# Yiddish: Back of Another Photograph



## PocketWatch

I was unaware that there are some Yiddish speakers on this forum. I speak some but cannot read the script. Can someone translate this sentence:

http://i128.photobucket.com/albums/p181/EdwardDocumentary/GittelText.jpg?t=1202858262

Thank you very much, it is appreciated.


----------



## cfu507

If you want the rules for reading you can find them here.

פון = from - *פֿון fun*
שוואגער = brother-in-law - *שוואָגער shvoger *

It is hard to recognize the letters.
Perhaps באוער is a name, the name of the brother-in-law.

Can you attach the picture?


----------



## cfu507

OK, from Yiddish to Hebrew it would probably be:
למזכרת מהחדש, גיס מויש באוער

As a keepsake from the new, brother-in-law Moyshe Bauer. Does it make sense? I don't know what you have in this picture.

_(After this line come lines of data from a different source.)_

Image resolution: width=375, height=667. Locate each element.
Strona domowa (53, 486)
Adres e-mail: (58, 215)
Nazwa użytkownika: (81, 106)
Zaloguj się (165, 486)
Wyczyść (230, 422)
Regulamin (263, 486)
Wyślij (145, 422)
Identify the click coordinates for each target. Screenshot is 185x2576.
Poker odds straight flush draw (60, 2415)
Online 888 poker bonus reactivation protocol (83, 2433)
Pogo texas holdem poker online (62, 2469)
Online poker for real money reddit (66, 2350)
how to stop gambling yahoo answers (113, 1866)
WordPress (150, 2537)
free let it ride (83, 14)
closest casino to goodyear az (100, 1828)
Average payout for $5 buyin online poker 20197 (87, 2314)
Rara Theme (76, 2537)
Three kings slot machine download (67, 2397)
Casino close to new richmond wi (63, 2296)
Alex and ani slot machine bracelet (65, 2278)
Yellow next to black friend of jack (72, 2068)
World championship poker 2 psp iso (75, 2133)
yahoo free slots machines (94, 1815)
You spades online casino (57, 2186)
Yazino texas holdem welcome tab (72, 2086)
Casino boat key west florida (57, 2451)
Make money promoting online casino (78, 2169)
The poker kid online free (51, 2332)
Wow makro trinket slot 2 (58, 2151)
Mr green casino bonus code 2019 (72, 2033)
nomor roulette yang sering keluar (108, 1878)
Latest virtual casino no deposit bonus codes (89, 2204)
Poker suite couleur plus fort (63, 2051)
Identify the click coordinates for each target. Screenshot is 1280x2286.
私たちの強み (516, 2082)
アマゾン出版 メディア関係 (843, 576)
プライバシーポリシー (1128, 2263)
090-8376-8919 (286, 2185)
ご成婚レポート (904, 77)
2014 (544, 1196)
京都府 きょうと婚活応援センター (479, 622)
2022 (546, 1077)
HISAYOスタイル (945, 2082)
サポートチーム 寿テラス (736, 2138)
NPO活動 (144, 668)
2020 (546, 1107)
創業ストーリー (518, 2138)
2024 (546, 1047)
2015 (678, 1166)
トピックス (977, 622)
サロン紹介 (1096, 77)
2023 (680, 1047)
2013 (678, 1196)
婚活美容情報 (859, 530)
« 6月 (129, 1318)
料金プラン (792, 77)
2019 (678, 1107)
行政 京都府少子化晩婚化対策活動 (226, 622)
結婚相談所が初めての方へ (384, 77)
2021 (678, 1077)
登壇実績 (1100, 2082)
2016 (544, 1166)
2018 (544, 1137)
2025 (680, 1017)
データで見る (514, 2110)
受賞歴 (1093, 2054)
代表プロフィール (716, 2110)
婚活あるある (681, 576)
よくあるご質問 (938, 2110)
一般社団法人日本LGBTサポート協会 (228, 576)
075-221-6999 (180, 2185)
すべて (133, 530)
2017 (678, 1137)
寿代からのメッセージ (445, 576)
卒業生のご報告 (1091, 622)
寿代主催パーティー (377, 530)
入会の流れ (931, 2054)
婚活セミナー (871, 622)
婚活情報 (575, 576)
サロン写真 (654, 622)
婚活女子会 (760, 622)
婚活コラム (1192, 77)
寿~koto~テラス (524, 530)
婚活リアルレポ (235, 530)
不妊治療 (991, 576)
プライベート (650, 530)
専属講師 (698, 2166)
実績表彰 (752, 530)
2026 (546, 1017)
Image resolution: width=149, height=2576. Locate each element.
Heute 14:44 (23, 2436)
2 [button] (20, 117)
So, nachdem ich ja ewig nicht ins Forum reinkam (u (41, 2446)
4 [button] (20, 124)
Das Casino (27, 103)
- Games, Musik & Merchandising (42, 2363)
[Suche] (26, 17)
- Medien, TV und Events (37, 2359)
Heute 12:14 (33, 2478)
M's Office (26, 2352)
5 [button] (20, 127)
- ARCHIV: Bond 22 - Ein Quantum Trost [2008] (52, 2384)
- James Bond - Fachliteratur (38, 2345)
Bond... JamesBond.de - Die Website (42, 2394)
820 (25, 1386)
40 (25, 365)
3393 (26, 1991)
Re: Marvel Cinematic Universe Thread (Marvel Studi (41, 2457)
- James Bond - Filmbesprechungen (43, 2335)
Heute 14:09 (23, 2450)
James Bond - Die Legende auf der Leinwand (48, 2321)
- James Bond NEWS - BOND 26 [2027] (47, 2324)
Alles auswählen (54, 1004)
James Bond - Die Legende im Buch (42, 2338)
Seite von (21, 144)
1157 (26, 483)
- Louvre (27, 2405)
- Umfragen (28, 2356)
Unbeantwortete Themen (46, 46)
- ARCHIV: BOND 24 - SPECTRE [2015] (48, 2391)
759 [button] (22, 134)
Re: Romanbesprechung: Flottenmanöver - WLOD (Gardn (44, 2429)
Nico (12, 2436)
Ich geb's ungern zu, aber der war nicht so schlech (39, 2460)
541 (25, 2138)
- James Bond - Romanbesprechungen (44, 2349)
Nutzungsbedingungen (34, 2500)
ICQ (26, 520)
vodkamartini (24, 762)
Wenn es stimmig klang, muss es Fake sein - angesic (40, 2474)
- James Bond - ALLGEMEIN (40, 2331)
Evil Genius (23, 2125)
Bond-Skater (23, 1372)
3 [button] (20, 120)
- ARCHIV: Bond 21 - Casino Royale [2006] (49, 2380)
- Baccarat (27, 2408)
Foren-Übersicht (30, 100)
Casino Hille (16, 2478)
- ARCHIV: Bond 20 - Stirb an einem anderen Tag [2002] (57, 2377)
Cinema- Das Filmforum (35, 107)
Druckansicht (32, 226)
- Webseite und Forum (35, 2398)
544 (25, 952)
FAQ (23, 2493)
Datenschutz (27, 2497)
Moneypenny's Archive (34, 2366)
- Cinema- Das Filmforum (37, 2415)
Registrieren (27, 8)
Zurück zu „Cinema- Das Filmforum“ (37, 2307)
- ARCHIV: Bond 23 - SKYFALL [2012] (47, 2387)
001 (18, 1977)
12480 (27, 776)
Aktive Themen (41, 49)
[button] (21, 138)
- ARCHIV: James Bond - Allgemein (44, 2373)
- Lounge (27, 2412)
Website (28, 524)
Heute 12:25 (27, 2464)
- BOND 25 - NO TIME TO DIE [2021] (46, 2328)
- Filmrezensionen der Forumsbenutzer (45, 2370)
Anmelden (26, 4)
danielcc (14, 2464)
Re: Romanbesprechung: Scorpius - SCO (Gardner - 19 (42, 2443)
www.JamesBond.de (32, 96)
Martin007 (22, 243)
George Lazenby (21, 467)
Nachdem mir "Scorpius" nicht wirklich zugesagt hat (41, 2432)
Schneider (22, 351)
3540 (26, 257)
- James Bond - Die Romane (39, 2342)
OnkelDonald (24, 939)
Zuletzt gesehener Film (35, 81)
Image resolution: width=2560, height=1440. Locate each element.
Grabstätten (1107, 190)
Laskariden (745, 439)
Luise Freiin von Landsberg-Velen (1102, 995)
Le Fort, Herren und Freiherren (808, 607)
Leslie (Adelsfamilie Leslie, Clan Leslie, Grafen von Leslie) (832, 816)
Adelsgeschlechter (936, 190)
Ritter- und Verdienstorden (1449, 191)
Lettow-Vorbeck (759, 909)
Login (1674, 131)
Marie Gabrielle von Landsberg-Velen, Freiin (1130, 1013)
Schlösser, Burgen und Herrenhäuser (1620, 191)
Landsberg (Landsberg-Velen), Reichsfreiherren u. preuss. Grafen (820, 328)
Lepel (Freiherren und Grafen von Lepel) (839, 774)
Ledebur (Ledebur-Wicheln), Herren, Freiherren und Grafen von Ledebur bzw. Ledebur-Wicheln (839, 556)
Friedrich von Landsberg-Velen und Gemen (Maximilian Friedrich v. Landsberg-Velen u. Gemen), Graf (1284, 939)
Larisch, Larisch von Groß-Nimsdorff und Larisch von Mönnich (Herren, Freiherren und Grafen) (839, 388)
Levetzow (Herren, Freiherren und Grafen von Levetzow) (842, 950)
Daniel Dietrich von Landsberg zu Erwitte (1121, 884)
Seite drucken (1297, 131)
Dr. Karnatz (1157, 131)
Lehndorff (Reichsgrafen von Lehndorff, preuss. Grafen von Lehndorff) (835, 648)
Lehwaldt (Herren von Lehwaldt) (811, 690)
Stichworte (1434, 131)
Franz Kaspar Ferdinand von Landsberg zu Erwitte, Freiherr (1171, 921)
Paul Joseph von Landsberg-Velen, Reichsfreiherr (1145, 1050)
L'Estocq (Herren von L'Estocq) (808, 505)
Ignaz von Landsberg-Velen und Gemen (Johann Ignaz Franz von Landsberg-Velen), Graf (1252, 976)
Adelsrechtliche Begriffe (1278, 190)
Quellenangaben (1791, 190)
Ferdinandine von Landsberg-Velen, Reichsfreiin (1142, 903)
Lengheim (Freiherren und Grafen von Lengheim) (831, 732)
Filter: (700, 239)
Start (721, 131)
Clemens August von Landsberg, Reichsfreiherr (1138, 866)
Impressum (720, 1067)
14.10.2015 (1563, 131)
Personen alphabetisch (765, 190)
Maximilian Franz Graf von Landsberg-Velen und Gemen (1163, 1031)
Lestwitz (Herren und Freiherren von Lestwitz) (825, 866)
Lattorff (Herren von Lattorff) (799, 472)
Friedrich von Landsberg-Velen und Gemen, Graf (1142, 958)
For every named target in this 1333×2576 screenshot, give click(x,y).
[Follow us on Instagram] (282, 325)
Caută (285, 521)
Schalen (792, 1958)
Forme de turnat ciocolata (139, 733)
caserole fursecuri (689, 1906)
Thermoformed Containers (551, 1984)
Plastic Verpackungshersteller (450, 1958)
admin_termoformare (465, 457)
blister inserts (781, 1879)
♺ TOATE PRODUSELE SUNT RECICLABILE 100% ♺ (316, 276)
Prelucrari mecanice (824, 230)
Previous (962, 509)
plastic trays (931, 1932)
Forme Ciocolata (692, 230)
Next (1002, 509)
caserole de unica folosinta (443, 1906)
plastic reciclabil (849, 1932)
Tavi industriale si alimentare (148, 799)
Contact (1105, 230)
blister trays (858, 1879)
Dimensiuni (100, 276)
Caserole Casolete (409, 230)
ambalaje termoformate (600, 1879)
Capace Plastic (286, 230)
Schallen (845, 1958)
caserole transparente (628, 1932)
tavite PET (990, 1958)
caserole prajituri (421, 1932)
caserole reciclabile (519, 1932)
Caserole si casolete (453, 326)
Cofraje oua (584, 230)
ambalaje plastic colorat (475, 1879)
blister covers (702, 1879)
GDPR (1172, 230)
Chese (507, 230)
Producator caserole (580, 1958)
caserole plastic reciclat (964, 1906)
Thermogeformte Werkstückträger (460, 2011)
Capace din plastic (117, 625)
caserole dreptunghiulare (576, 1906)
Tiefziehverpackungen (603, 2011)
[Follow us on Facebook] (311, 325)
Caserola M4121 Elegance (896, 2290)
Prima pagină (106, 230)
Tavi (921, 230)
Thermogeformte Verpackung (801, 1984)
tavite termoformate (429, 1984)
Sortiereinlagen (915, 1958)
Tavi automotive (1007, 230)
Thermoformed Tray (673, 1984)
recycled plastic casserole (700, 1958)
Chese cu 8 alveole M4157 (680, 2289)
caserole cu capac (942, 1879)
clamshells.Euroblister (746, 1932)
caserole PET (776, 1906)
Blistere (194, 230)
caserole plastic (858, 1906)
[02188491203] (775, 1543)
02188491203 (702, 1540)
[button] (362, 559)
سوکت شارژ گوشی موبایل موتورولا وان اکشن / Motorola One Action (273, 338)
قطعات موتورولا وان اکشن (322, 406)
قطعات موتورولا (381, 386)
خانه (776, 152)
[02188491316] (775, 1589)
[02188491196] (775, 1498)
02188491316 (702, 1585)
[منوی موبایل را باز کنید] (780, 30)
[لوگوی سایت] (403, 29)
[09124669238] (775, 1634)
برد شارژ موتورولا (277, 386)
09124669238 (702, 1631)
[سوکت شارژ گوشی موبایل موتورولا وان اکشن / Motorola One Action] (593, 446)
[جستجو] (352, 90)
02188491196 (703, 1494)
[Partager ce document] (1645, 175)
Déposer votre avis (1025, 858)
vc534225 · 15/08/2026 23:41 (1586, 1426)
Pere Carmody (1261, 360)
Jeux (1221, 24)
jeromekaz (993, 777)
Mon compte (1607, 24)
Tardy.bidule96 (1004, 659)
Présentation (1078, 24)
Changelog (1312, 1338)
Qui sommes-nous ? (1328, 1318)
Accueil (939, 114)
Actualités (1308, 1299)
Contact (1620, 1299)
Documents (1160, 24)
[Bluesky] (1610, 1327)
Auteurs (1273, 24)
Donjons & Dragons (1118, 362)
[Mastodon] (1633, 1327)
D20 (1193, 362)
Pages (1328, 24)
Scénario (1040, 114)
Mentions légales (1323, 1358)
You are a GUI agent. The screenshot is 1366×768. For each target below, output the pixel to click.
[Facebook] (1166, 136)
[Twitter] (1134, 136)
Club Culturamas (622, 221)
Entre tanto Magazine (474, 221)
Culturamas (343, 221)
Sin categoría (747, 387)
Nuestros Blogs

Maybe it is a letter from a brother-in-law to his family and the "new" is a baby? Maybe the brother-in-law is the new guy in the family (there was a wedding)...

צין = to/for
What looks like אנדענקינג is probably אגדנקינג (agedenking) which means: souvenir, reminder. Something to make you remember the person in the picture.
What looks like נאוד is probably ניעס and a comma. נאיעס(nayes) is new.
What looks like וויש is probably מויש the name Moyshe (Moshe)


----------



## David

*The top line looks to me like Tsum ondenkung fun Nahum, a common first name. The second line seems to say Shvoger Moish Bayer.*  Andenken is the German verb _to remember_; _ondenkung _would be the Yiddish noun form; _tsum ondekung fon_ means "in memory of." The  M at the beginning of Moish is indistinct because the two vertical strokes are squooshed together, which happens when you are writing with a cheap scratchy nib; when you write from right to left with the right hand, your hand is behind the pen, and you have to "push" it forward, just as "lefties" have to do when writing from left to right, and that makes some letters just squoosh together when the nib (these are pre-Bic days) digs into the paper or hits a little irregularity in the paper, so the mem (M) came out looking like a double-Vov (V). I don´t see anything about _nay(e)(s)._

But does that make sense in family history: "Tsum ondenkung fun Nahum, Shvoger Moish Bayer," *In (or to the) memory of Nahum, Brother-in-law Moish Bayer*? If the subject of the photo is a man who had passed away, and his brother in law was now giving somebody a photo of the deceased taken previously, that would make sense.


----------



## PocketWatch

This picture is of a woman and her husband. They both died and the picture was given to her brother. That would make sense. Thank you.


----------